**Aim of the exercise**
Omit the pictures. Transcribe exactly the lines below, from the one with "The image size" up to and including the last.

=== Provided data ===

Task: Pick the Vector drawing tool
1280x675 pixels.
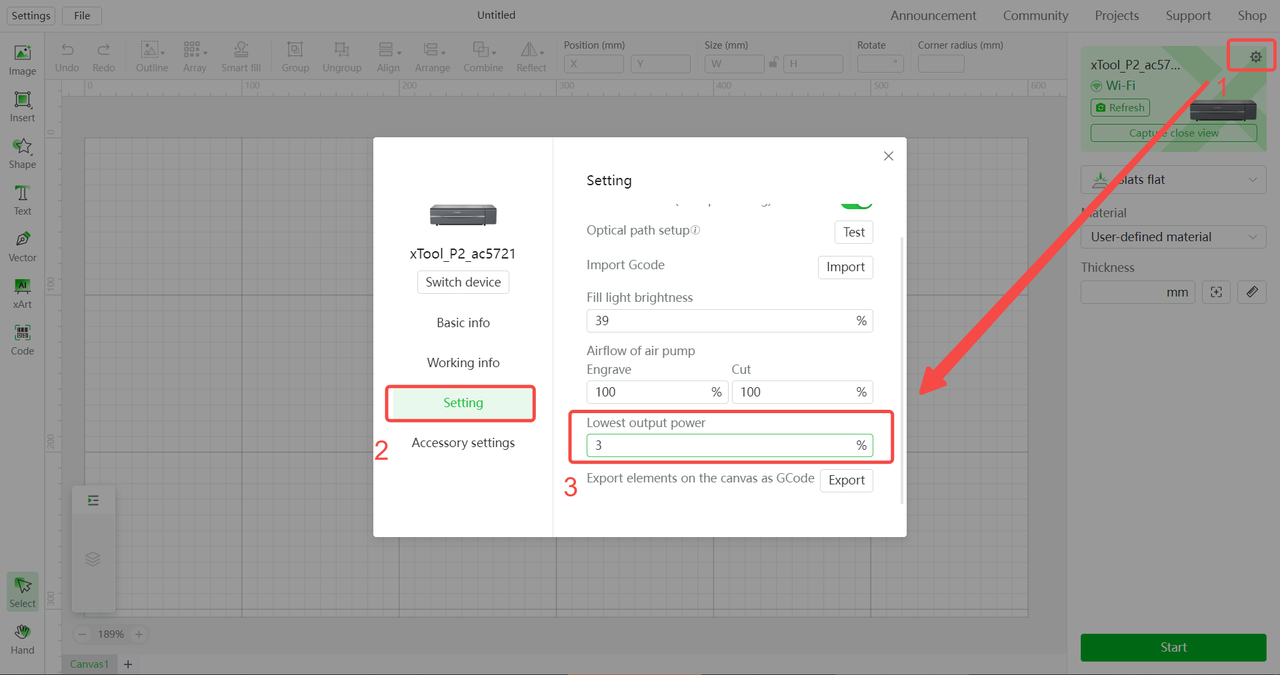Action: coord(22,246)
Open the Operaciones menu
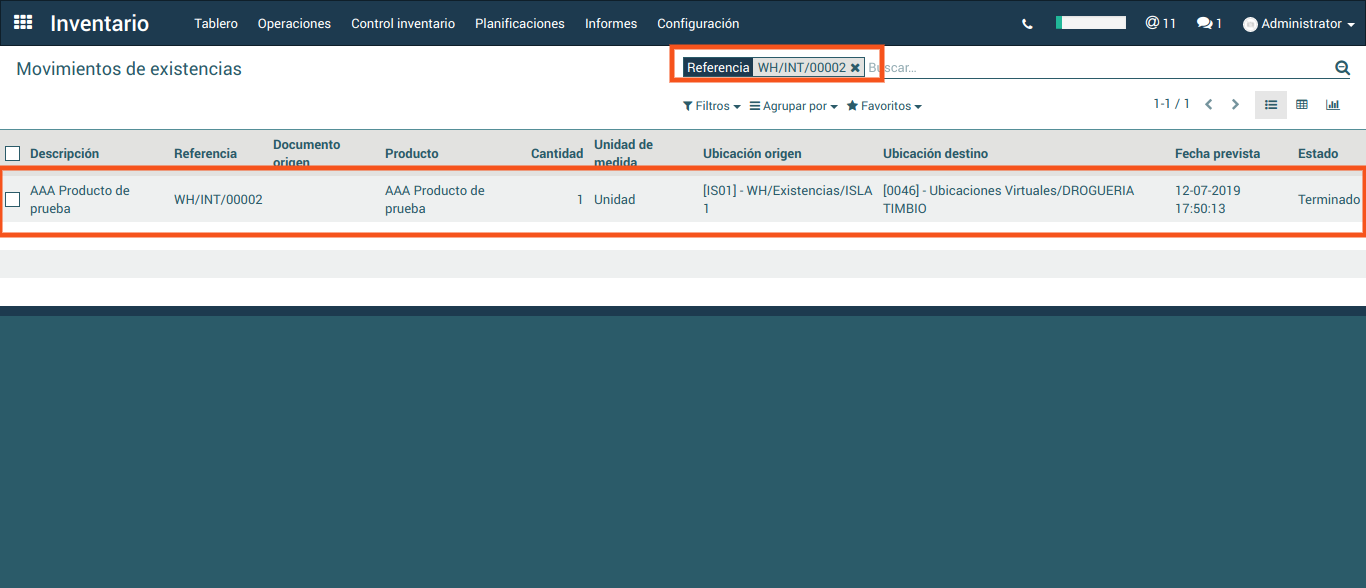 [x=294, y=24]
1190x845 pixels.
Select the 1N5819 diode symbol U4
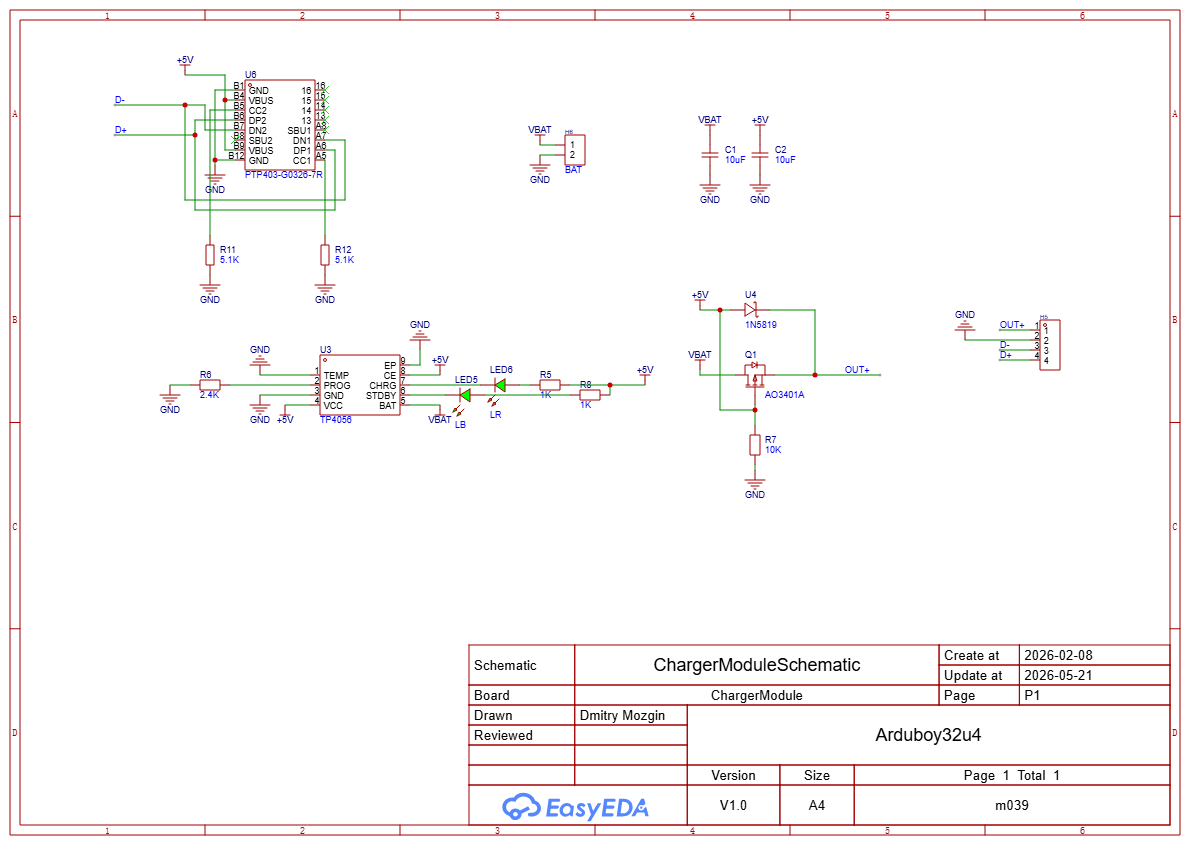tap(751, 310)
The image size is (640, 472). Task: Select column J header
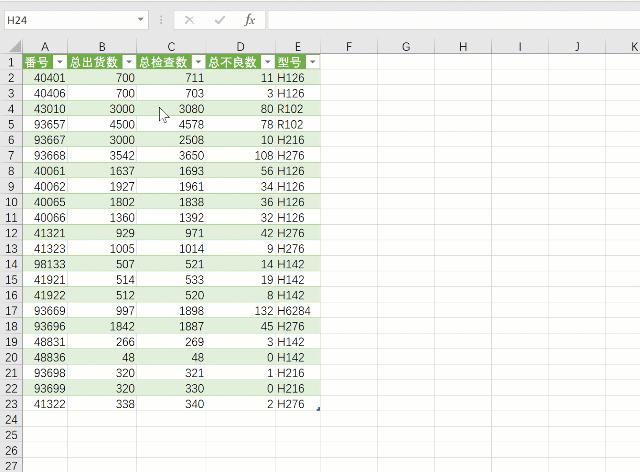pos(578,47)
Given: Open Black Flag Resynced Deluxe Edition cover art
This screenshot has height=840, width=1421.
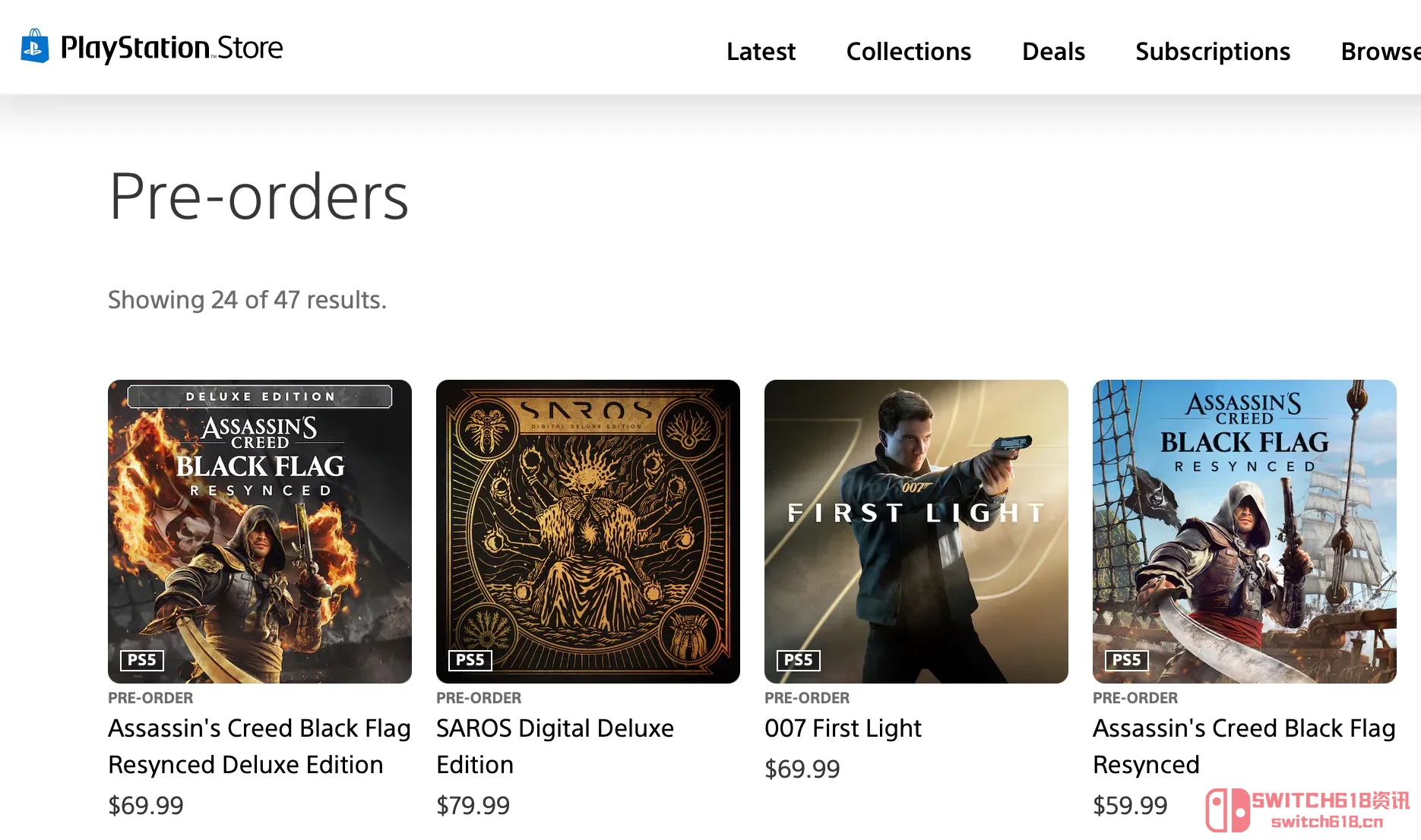Looking at the screenshot, I should pyautogui.click(x=260, y=531).
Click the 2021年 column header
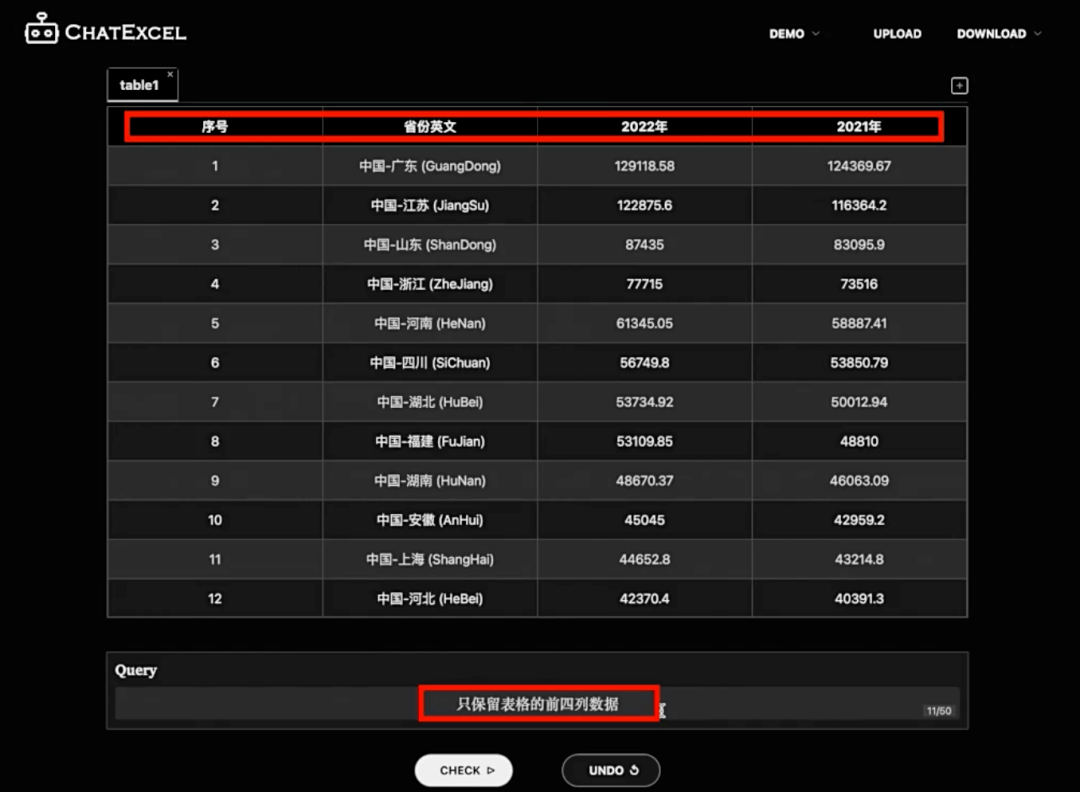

===

**Completed task**
The image size is (640, 472). Task: Select column J header
pos(578,47)
Given: Open Black Flag Resynced Deluxe Edition cover art
This screenshot has height=840, width=1421.
Looking at the screenshot, I should pyautogui.click(x=260, y=531).
Click the 2021年 column header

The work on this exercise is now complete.